* [About this exercise] What you produce should be every line from the data that includes "agent".

* [Stored data]
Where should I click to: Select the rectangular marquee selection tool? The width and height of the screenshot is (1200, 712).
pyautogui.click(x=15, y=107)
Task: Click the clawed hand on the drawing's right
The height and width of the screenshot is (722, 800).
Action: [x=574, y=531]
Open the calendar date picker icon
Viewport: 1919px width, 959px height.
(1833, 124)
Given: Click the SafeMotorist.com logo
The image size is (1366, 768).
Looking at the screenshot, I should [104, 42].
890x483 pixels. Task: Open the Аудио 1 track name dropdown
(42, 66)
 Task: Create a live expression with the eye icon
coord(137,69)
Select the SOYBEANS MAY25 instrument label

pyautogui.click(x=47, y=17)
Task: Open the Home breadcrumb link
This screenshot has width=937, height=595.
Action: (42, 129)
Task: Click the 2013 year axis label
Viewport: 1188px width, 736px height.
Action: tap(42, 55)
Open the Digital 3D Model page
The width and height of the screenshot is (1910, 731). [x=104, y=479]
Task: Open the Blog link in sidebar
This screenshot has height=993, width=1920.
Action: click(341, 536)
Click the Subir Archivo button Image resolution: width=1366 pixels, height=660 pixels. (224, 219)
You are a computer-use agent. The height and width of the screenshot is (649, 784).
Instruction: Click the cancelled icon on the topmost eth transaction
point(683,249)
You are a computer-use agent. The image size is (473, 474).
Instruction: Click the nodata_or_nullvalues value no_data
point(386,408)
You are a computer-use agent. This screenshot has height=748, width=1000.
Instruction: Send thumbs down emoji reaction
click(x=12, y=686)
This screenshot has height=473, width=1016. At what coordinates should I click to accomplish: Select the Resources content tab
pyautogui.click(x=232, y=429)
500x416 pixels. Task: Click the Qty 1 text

* [Solution below]
You are a computer-use agent. The height and width of the screenshot is (649, 784).
You are a computer-use agent. The image size is (473, 474).
You are a computer-use agent. This screenshot has height=748, width=1000.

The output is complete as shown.